Prime Minister Boris Johnson has announced a series of measures to take effect from 4 July, easing the lockdown in England.
Meanwhile in Scotland, the five-mile travel limit is set to be lifted from 3 July, with more rules now expected to be eased later in the month.
From 4 July the 2m (6ft) social distancing guidance will change in England.
The prime minister said that where it is not possible to stay 2m apart, people should keep a distance of "one metre plus" - this means staying one metre apart, while observing precautions to reduce the risk of transmission.
Restaurants, pubs and cafes in England will also be allowed to reopen, providing they follow safety guidelines.
All hospitality indoors will be table service only, and contact between staff and customers will be limited.
Customers will also have to give contact details when they enter a pub or restaurant.
Businesses will be expected to monitor crowd density in their premises, including at pinch points - such as doorways.
Business Secretary Alok Sharma said he expected people to use "common sense". But he added there was a "legal duty" for businesses to keep employees safe.

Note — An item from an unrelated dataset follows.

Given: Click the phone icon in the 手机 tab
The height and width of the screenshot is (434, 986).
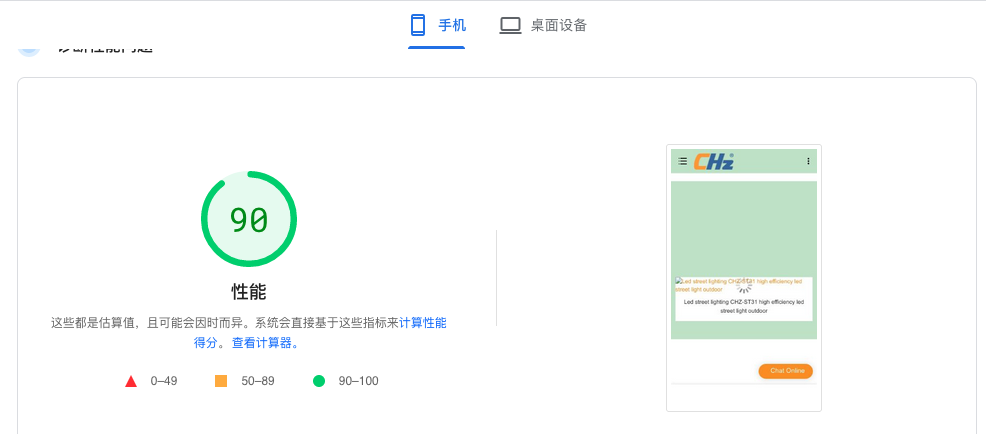Looking at the screenshot, I should pyautogui.click(x=418, y=25).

Holiday accommodation - including hotels, B&Bs, cottages, campsites and caravan parks - can also reopen, and people in England will be free to stay away from home overnight for the first time since lockdown began in March. But shared facilities - campsite toilets, for instance - must be cleaned properly.
Northern Ireland has also said that holiday accommodation can reopen for business from 26 June, and pubs and restaurants can open on 3 July. Decisions on hospitality and holidays in Wales are expected in early July.
In Scotland, the hope is that from 15 July all holiday accommodation can open up, along with indoor areas of pubs and restaurants and hairdressers and barbers. Beer gardens should be able to reopen from 6 July.
Shopping centres and dental practices in Scotland could fully re-open from 13 July.
This does not have to be the same set of households - the prime minister said. "It will be possible for instance to meet one set of grandparents one weekend, and the others the following weekend."
However, the government does not not recommend meetings of multiple households indoors because of the risk of infection.
In addition, the two households would have to maintain social distancing - unless they were part of the same support bubble.
Outdoors, people from multiple households can meet in groups of up to six - but two households can meet regardless of size.
From 6 July, people who are clinically vulnerable and are "shielding" will be able to gather in groups of up to six people outdoors, including individuals outside of their household, and form a 'support bubble' with one other household.
In Northern Ireland, groups of up to six people not in the same household can now meet indoors while socially distancing.
In Wales, any number of people from two different households can now meet outdoors - but meetings indoors are still not allowed.